The government’s much-vaunted plan for health and social care reform announced this week raises as many questions as it provides answers. As is so often the case the devil lies in the detail.
The proposals put forward in the plan may prove to be inadequate and could be misleading in terms of whatever comfort they bring to people concerned about the costs of funding their later life care.
Two numbers worthy of particular scrutiny are the total to be invested in adult social care and the lifetime cap on the care fees individuals will be expected to pay.
The plan includes a commitment to invest £5.4 billion into adult social care over the next three years. It sounds like a big number but there are currently 490,326 people living in care homes in the UK (Source: https://www.carehome.co.uk/advice/care-home-stats-number-of-settings-population-workforce), and in 2019-20 there were 838,525 adults receiving some form of long-term social care (Source: https://digital.nhs.uk/data-and-information/publications/statistical/adult-social-care-statistics-in-england-an-overview/2020).
That figure therefore works out at £71 per care home resident per week, compared to an average weekly cost of care of between £681 (residential care) and £979 (nursing care); and £41 per adult per week receiving long-term care.
It’s worth noting too that the £5.4 billion sits inside the total £12 billion per year announced for health and social care. As the Institute for Fiscal Studies points out, since 1983-84 average real terms growth in health spending has been 1.4% higher each year than planned growth. (Source: https://ifs.org.uk/publications/15599).

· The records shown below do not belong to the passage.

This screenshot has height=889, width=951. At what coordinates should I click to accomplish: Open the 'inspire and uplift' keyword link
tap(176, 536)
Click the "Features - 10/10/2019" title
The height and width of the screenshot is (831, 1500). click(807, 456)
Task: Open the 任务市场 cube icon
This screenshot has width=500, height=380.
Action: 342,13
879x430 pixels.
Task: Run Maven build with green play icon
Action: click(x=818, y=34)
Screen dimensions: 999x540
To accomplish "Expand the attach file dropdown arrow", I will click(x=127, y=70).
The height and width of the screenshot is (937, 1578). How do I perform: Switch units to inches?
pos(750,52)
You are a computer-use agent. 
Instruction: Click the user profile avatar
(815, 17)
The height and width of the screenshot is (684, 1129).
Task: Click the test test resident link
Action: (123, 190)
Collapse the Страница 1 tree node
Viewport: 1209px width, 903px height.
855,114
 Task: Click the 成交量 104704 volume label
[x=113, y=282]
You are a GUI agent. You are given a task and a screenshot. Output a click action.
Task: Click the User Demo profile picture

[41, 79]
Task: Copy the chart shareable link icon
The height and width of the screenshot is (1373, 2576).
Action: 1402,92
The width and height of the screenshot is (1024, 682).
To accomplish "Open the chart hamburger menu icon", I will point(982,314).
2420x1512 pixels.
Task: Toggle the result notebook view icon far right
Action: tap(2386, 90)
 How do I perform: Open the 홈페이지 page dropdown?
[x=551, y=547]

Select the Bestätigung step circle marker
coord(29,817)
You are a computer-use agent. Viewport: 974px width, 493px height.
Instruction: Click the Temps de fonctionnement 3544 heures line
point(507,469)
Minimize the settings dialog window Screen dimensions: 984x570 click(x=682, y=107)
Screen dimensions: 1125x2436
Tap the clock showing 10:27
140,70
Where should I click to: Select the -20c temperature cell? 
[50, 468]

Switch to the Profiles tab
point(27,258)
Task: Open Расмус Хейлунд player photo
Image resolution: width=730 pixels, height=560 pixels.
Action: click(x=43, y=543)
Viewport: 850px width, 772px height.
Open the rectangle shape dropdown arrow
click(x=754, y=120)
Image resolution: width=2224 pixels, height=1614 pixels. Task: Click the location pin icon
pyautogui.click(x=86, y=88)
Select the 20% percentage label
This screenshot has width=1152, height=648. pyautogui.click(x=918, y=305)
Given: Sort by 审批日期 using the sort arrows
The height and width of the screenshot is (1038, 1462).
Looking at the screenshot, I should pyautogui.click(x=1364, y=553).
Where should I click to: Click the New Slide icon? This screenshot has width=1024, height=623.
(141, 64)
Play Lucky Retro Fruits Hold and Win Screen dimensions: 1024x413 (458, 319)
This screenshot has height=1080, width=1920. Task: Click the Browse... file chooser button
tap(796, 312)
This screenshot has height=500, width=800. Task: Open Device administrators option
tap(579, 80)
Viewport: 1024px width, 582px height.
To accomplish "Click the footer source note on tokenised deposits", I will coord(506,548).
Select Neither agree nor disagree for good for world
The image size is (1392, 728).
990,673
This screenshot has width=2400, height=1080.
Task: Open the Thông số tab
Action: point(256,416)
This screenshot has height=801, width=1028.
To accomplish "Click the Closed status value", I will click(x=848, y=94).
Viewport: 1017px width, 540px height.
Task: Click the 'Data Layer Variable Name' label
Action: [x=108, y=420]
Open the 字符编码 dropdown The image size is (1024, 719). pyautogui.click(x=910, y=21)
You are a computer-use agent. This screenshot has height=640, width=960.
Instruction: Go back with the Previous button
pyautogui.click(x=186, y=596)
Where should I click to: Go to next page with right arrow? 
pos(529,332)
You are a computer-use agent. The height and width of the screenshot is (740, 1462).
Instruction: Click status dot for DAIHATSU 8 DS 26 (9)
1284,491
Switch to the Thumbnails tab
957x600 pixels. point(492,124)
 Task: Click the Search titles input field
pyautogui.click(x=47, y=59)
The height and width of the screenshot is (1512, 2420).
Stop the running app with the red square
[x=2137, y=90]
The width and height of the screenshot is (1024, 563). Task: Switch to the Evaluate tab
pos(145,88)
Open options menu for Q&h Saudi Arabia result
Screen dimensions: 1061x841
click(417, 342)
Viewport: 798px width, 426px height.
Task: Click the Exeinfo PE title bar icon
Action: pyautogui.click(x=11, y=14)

As the article’s title puts it, “an ever-growing NHS budget could swallow up all of this week’s tax rise”.
Then there’s the £86,000 cap “on the amount anyone in England will need to spend on their personal care…” Once that threshold is breached people “will only have to contribute towards daily living costs”. My understanding from speaking to the owner of one chain of care homes is that these living costs could be as much as half the total fees.
So even after someone has reached the £86,000 cap, if they are paying average care home fees of £681 per week, they could still face an annual bill of £17,700. For nursing home residents it could be as much as £24,454 based on the average cost. In many areas it could be substantially more.
There is also the question of what happens to the £86,000 cap in the future. In 2020 care home fees rose by 3.2%, while nursing home fees increased by 4.7% (Source: https://www.which.co.uk/news/2021/03/care-home-prices-continue-to-rise/).
If the £86,000 threshold is discounted each year by 4% to account for care home fee inflation, it’s ‘worth’ £70,000 in real terms after just five years, and yet there is no mention of the cap being increased in the future.
Fixing social care is unarguably of huge importance, and the willingness of this government to grasp the nettle is to be applauded. But this week’s proposals may have done more to highlight the scale of the problem than they do to provide a solution to it.